**Text**
◆ ◆ ◆ ◆

This worked quite well in GCC, icc, and my really old and picky SGI compiler. As it's a quite readable optimization, where doesn't it do what I want?

static int parseMonth(const char *input) {
    int rv=-1;
    int inputInt=0;
    int i=0;

    for(i=0; i<4 && input[i]; i++) {
        inputInt = (inputInt << 8) | input[i];
    }

    switch(inputInt) {
        case 'Jan/': rv=0; break;
        case 'Feb/': rv=1; break;
        case 'Mar/': rv=2; break;
        case 'Apr/': rv=3; break;
        case 'May/': rv=4; break;
        case 'Jun/': rv=5; break;
        case 'Jul/': rv=6; break;
        case 'Aug/': rv=7; break;
        case 'Sep/': rv=8; break;
        case 'Oct/': rv=9; break;
        case 'Nov/': rv=10; break;
        case 'Dec/': rv=11; break;
    }
    return rv;
}
Peter Mortensen
  • 30,738
  • 21
  • 105
  • 131
Dustin
  • 89,080
  • 21
  • 111
  • 133

13 Answers13

23

Solaris 10 - SPARC - SUN Compiler.

◆ ◆ ◆ ◆

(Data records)
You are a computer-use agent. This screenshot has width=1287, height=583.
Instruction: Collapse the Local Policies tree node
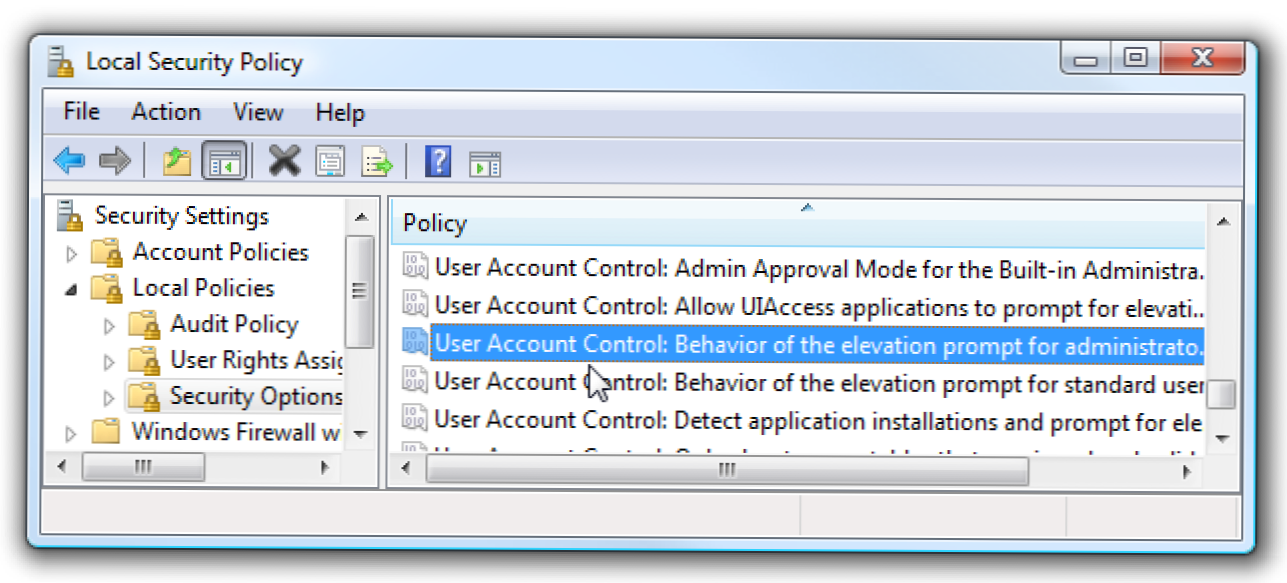tap(72, 290)
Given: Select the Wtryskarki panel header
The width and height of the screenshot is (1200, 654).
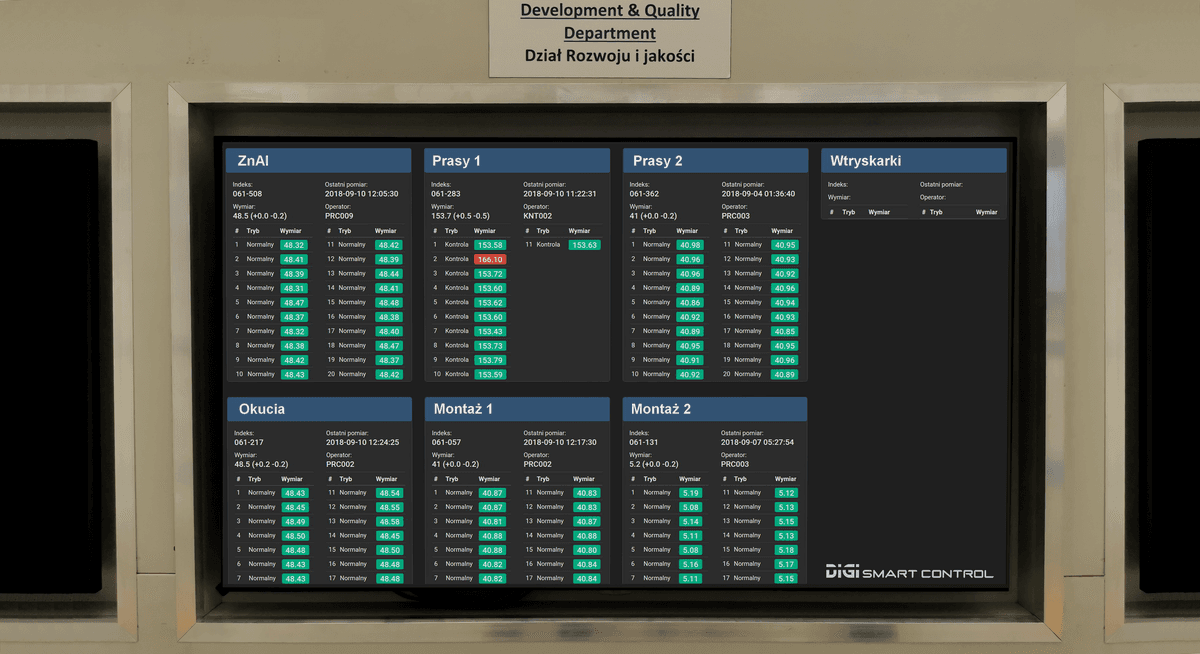Looking at the screenshot, I should point(913,159).
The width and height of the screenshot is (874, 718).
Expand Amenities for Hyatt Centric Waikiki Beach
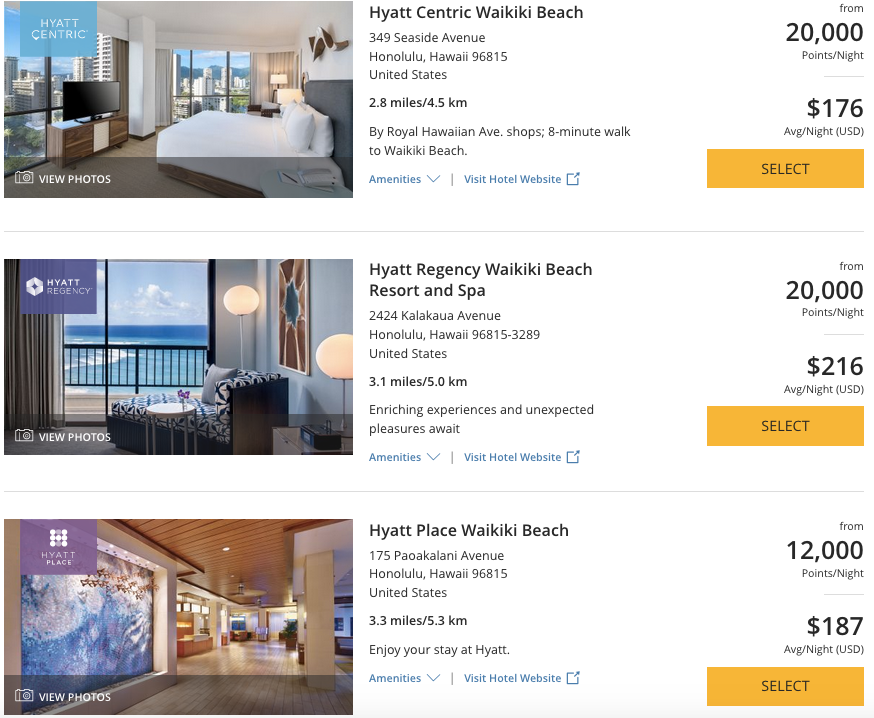click(x=404, y=179)
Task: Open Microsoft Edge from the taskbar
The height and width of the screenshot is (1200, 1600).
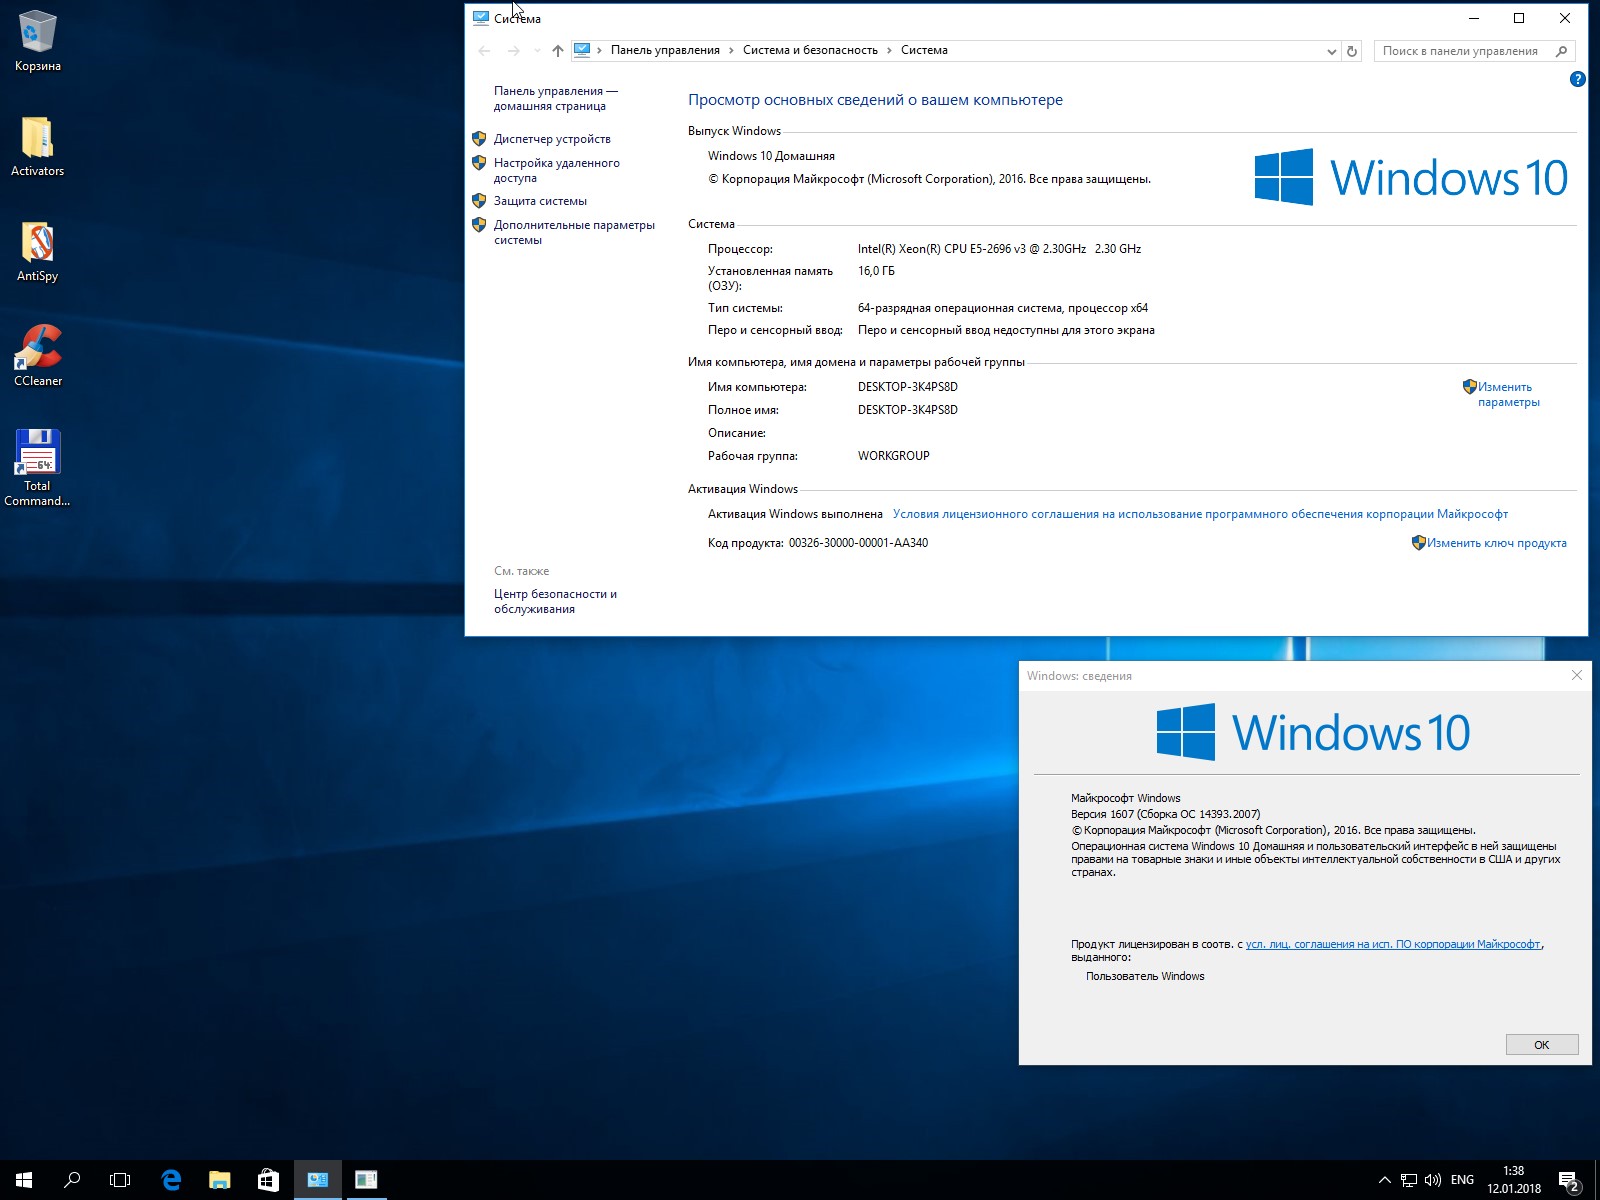Action: [x=171, y=1180]
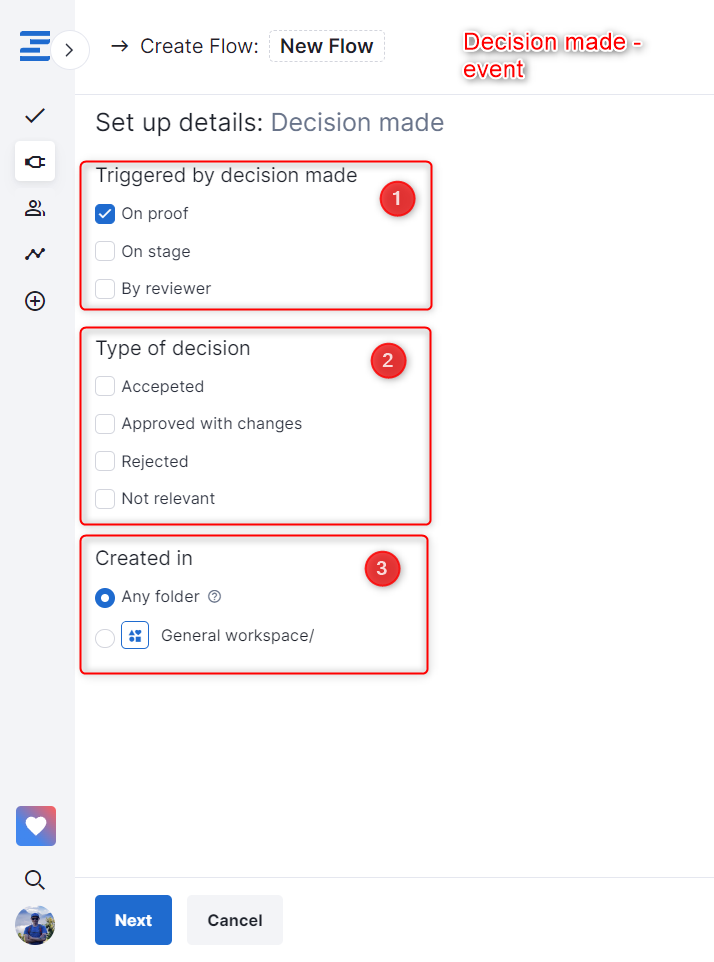The width and height of the screenshot is (714, 962).
Task: Open the people icon in sidebar
Action: pyautogui.click(x=35, y=208)
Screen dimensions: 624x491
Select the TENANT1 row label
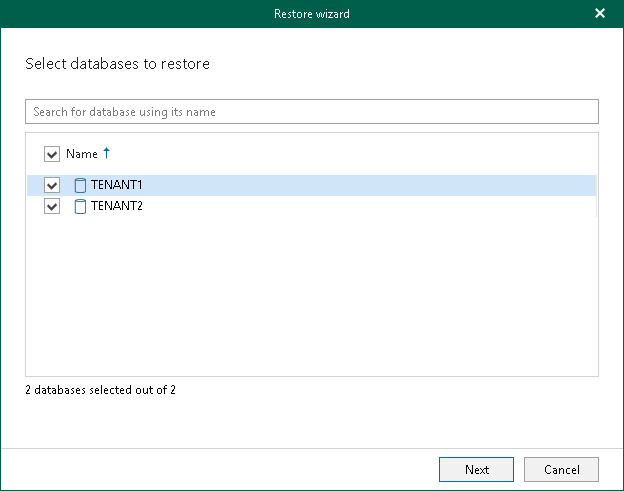click(117, 185)
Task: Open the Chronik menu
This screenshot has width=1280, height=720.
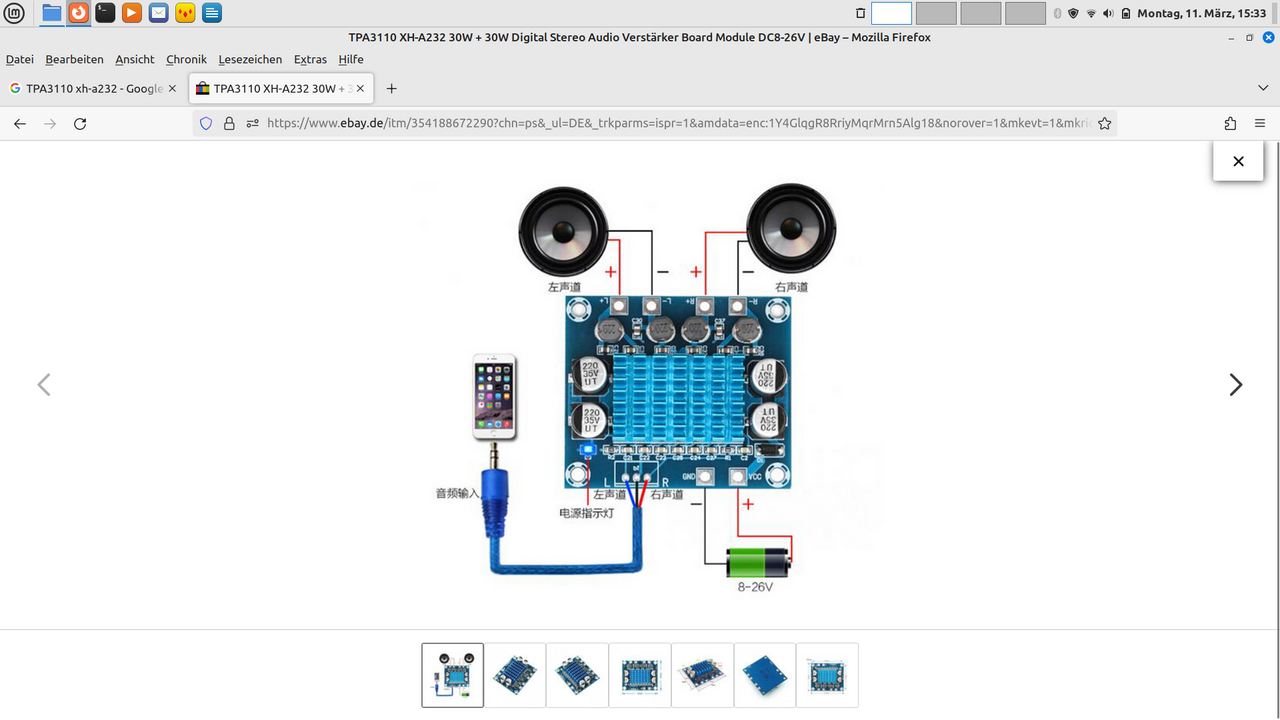Action: tap(186, 59)
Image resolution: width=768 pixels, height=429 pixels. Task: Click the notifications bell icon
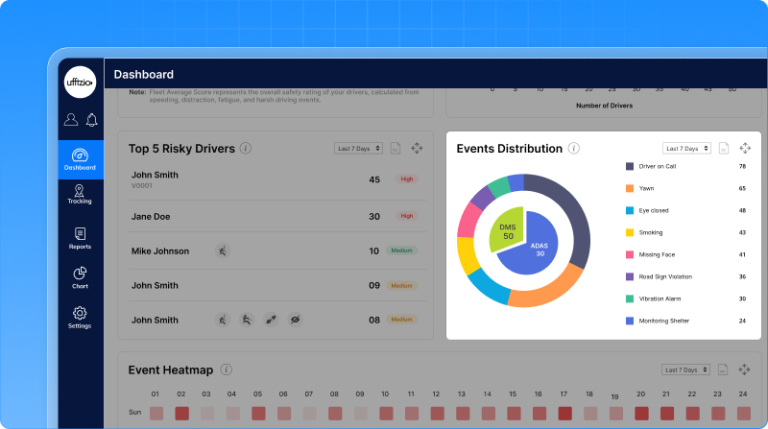tap(91, 120)
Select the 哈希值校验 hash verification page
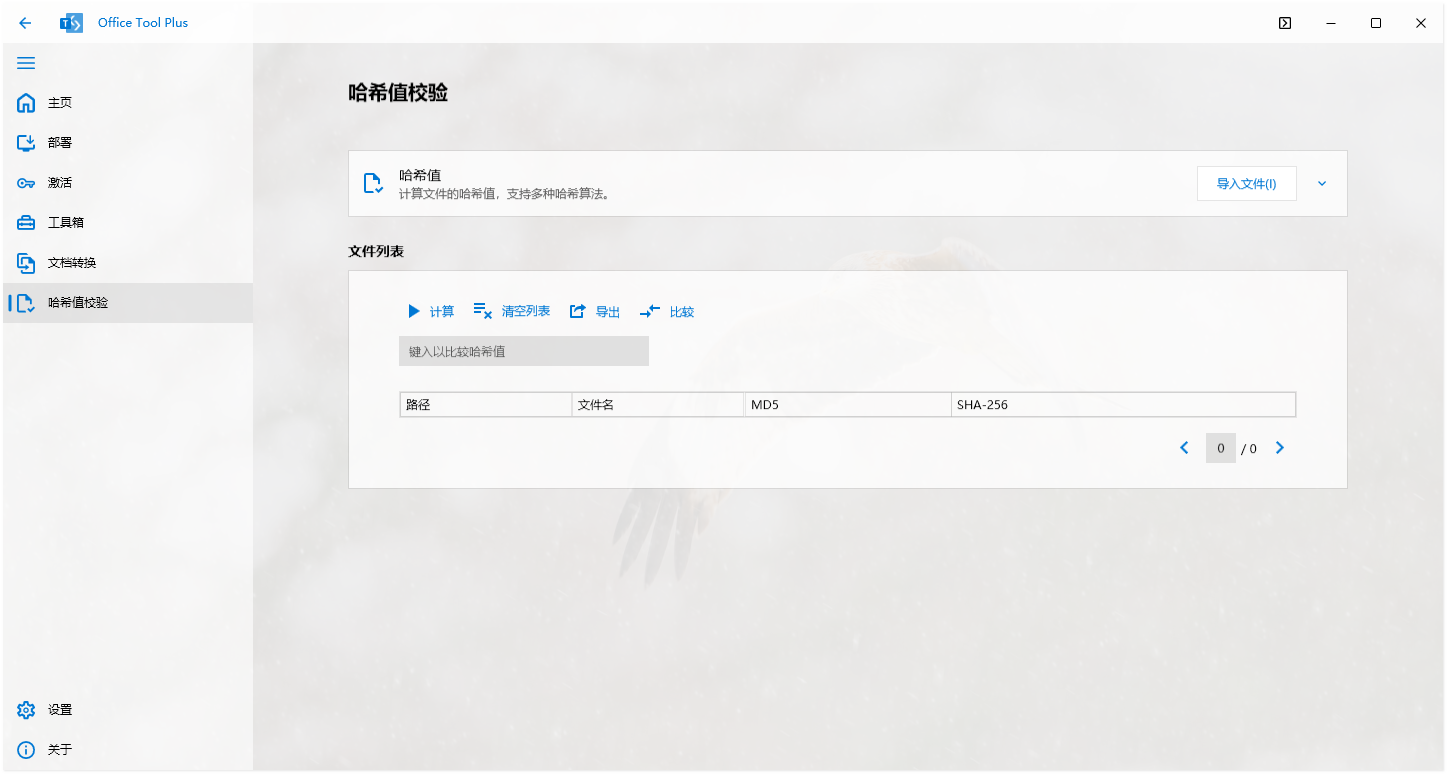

◆ ◆ ◆ ◆

**Challenge 1**
Answer these from the code-parsing text:
(a) Which compilers does the opening line say the code worked well in?
(b) What value is assigned to rv for the case 'Sep/'?
(c) What platform and compiler does the last line name?
**Challenge 2**
In the listing, swap "Task" for "Instruction" in everything from the line containing "Screen dimensions: 624x491" down to the end, and give back only those lines, leaving out the pictures.

**Task result 1**
(a) GCC, icc, and a really old and picky SGI compiler.
(b) 8.
(c) Solaris 10 - SPARC - SUN Compiler.

**Task result 2**
Screen dimensions: 624x491
Select the TENANT1 row label
click(117, 185)
Instruction: Open the Chronik menu
This screenshot has width=1280, height=720.
Action: tap(186, 59)
Image resolution: width=768 pixels, height=429 pixels. Instruction: Click the notifications bell icon
tap(91, 120)
Select the 哈希值校验 hash verification page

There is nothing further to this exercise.